Jayne, of Knowler Hill, is a family friend of Mike’s and one day asked him if he had heard of Maurice Leyland.
“Of course,” he said. “Why?”
“He was my granny’s cousin,” she replied. “I’d like to know more about him for my family tree.”
Mike told Jayne he would find a biography for her but, when he made enquiries, he found that no-one had ever written one.
So, he set about the task himself.
“It was actually finished nearly 20 years ago but I couldn’t find anyone to publish it,” Mike explained.
“So, when I found out that the ACS were thinking of producing a biography as part of their ‘Cricket Lives’ series I offered my research for them to use.

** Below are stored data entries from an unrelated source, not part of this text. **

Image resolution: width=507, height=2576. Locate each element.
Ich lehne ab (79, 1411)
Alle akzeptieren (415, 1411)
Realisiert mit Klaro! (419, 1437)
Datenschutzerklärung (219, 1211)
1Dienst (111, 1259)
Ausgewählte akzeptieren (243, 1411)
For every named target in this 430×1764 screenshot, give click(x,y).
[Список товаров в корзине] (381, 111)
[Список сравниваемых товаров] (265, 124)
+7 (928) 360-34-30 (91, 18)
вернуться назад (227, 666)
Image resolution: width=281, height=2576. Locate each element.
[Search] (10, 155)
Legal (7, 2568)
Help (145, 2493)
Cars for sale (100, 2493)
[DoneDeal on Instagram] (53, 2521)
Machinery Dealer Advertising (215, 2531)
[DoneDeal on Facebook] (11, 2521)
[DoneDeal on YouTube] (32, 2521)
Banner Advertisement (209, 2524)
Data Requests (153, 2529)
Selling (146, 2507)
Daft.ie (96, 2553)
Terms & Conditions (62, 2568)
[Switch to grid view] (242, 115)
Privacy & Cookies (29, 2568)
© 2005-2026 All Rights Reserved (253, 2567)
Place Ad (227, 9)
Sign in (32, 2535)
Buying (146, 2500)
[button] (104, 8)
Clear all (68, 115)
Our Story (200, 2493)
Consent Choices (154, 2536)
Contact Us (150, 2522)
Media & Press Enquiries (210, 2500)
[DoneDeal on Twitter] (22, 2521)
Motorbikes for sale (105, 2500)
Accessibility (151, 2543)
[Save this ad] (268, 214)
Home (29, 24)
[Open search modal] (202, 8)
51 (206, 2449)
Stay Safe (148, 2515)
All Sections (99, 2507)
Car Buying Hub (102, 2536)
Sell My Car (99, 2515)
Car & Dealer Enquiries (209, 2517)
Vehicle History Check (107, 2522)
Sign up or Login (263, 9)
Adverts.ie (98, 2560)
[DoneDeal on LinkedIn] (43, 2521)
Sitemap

“But they just said ‘Send in your manuscript. If you’ve already written it there is no point in us doing it.’”
The eventual outcome was an acceptance of the manuscript for publication at the end of this year.
Leyland played 41 Test matches for England between 1928 and 1938. In first-class cricket, he represented Yorkshire between 1920 and 1946, scoring over 1,000 runs in 17 consecutive seasons.
A left-handed middle-order batsman and occasional left-arm spinner, he was a Wisden Cricketer of the Year in 1929.
Leyland spent much of his life in Harrogate and died on New Year’s Day in 1967 after a long fight against Parkinson’s Disease.
But he was caught in the above photograph, in the late 1950s, when he was a special guest at a charity evening held at Birstall Congregational Church where his cousin, Rev Maurice Kaye, was the minister.
Earlier visits to Dewsbury had been much less enjoyable as the old Dewsbury and Savile Ground, which hosted Yorkshire County Cricket fixtures annually until 1933, was rarely a happy hunting ground for Maurice personally, even though Yorkshire did not lose one of their post-WW1 games there.
“I had hoped for it to coincide with the centenary of Maurice’s birth in 1900,” Mike reflected, “but it is now due in the 50th anniversary of his death! Maurice was quite a character and was fondly remembered by everyone – except his opponents. I’m just glad the effort wasn’t wasted.”